In his Revisionist History podcast, Malcolm Gladwell delves into how the
historian Madhusree Mukerjee, author of Churchill’s Secret War, dug into
Britain’s shipping archives to uncover evidence that Britain had so much
food at the time that the U.S. had become suspicious they were
stockpiling it to sell it after the war.
In India, she wrote, “parents dumped their starving children into rivers
and wells. Many took their lives by throwing themselves in front of
trains.” Meanwhile, hundreds of thousands of Indian soldiers were
fighting alongside the Allied forces.
Yet, what did the actor Gary Oldman who portrayed Churchill in Darkest
Hour say last Sunday when he received an Oscar for Best Actor? “I would
just like to salute Sir Winston Churchill who has been marvellous
company on what can be described as an incredible journey.”
Salute. Sir. Marvellous. Incredible.
Oldman might as well have danced on 3 million dead bodies, many of whose
loved ones were too weak to cremate or bury them.

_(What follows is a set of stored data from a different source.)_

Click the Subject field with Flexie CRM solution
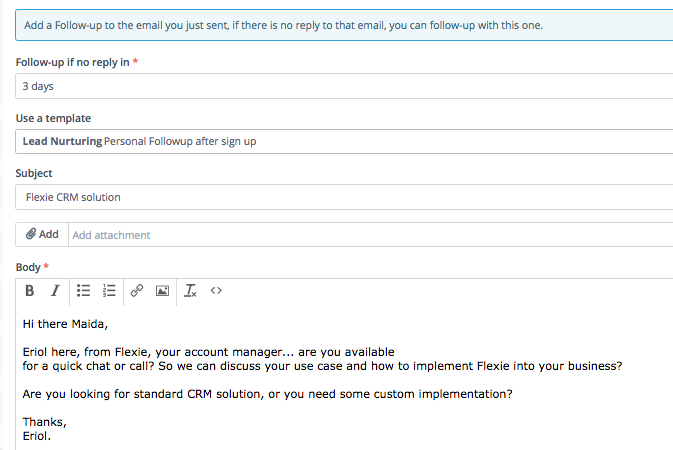Screen dimensions: 673x450 (344, 197)
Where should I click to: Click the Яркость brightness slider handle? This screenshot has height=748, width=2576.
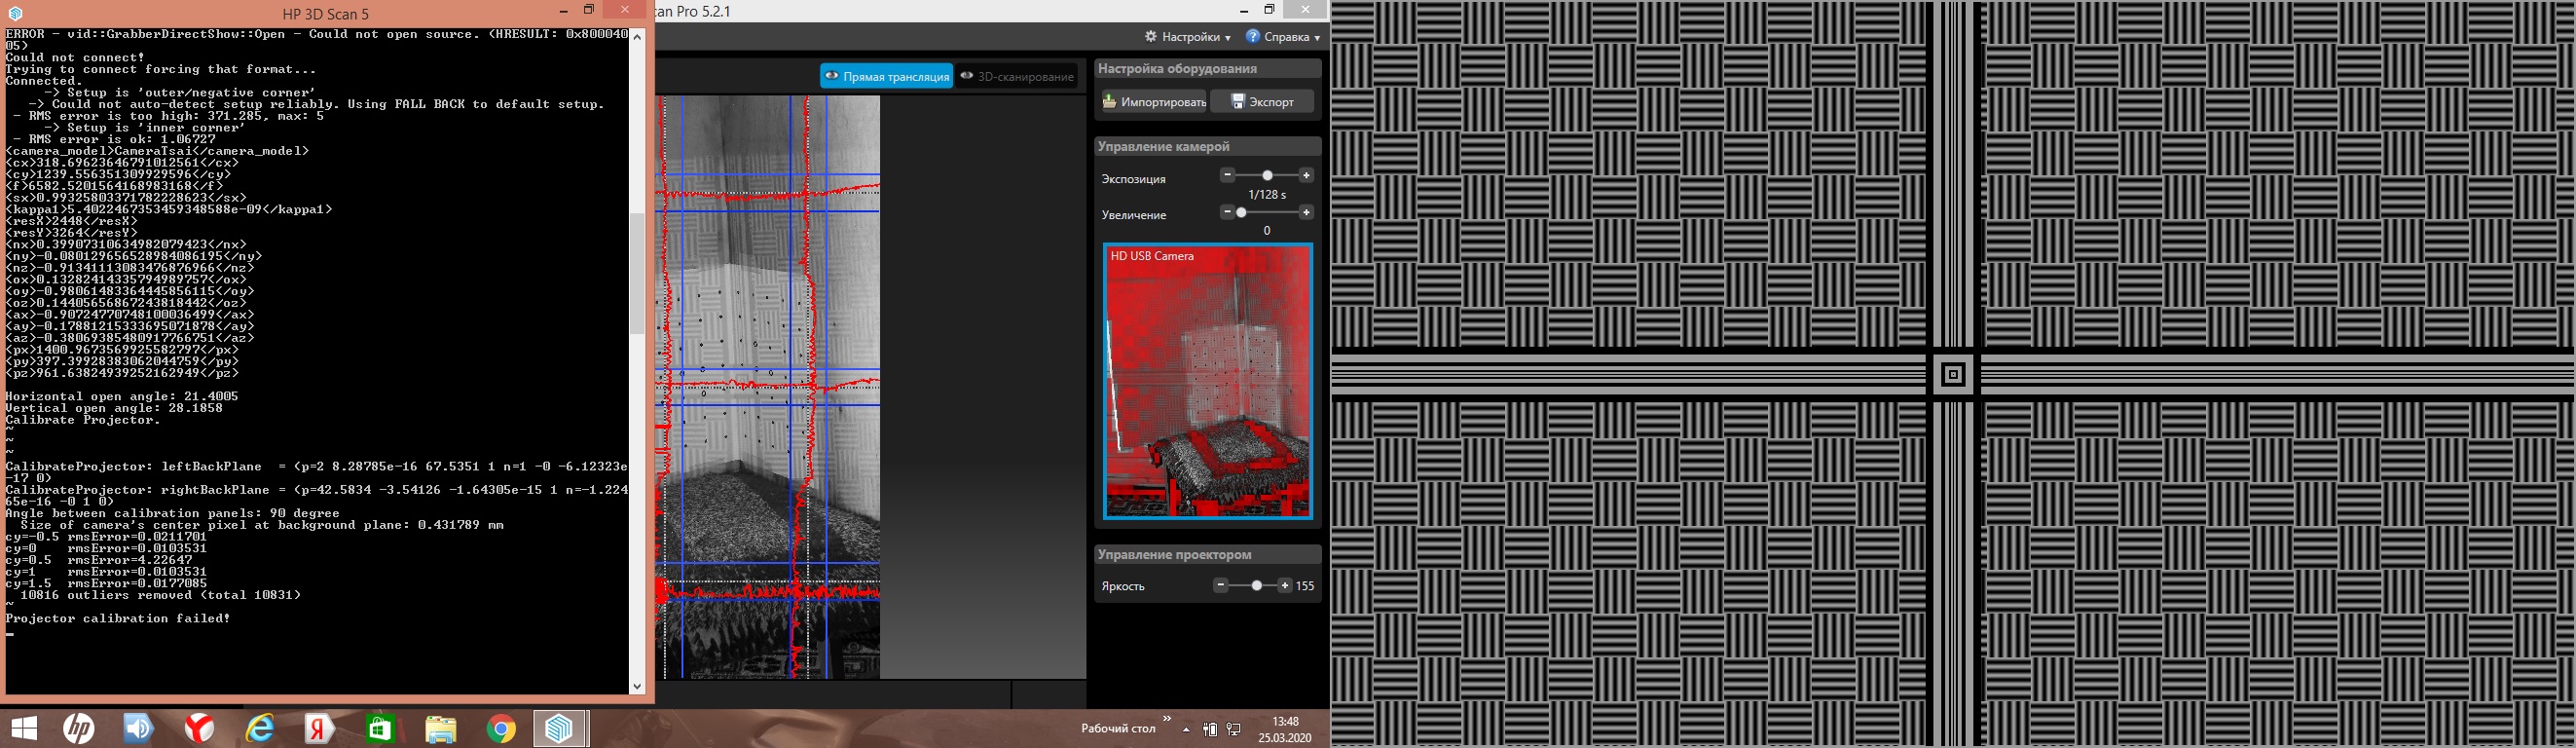[1257, 586]
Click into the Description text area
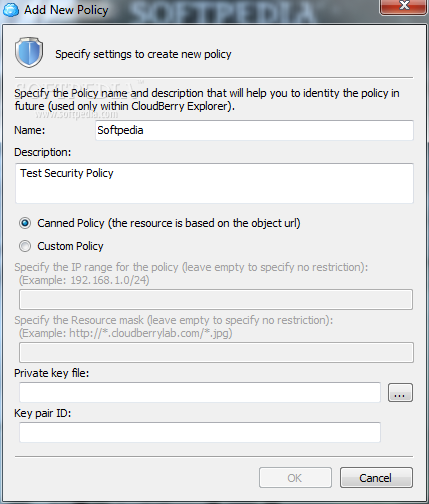This screenshot has width=429, height=504. click(214, 183)
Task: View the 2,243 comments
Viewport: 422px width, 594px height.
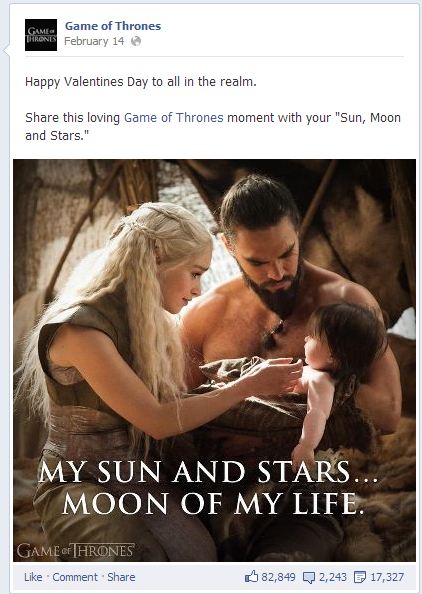Action: (x=333, y=577)
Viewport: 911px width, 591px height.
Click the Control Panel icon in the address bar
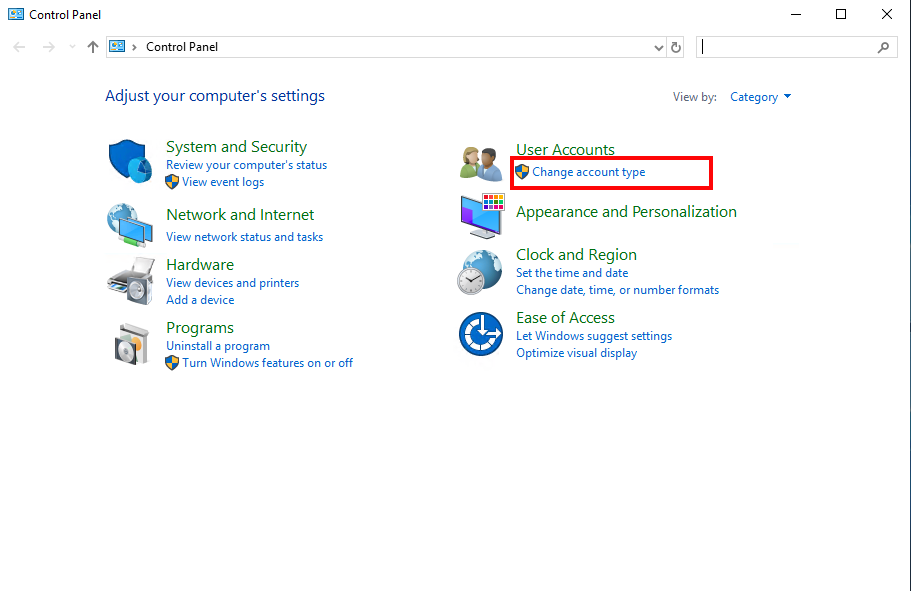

Such tributes for a heinous white supremacist who once declared that
“Aryan tribes were bound to triumph.”
Words as hollow as the tunnel-visioned ideals on which people fashion
this man, but they can’t stem the drip, drip of blood from his hands.
They can’t hide tens of thousands of Kenyans who were rounded up in
concentration camps called “Britain’s Gulags” under his orders, where
thousands were tortured and killed for rebelling against British rule.
They can’t hide the bodies of the Greek civilians who were celebrating
German withdrawal in 1944, but were killed by the British army because
Churchill thought the communist influence on the Nazi resisters — who
had allied with Britain — was too strong. And we haven’t even got into
his treatment of Iraqis or the wiping out of entire Indigenous
populations of Tasmania.
Churchill was not the first Western leader to profit from plunders and
mass murders. Remember John A. Macdonald? But imperialistic popular
culture continues to enshrine him, despite the Gallipoli disaster, only
as a military great, a fun drunk, a loyal monarch with a penchant for
fine speech and a flair for loquacious prose.
Churchill tried to manipulate history with the six volumes of his
memoirs. Indeed he succeeded so well that even today the Bangalore Club
thumps its chest about his membership there. “Many a past great …
including Sir Winston Churchill” have been members, says its website.
This compounds the tragedy. Erasing his crimes pronounces his victims
worthless, deems their lives undeserving of acknowledgement, and leaves
their deaths but a footnote in history.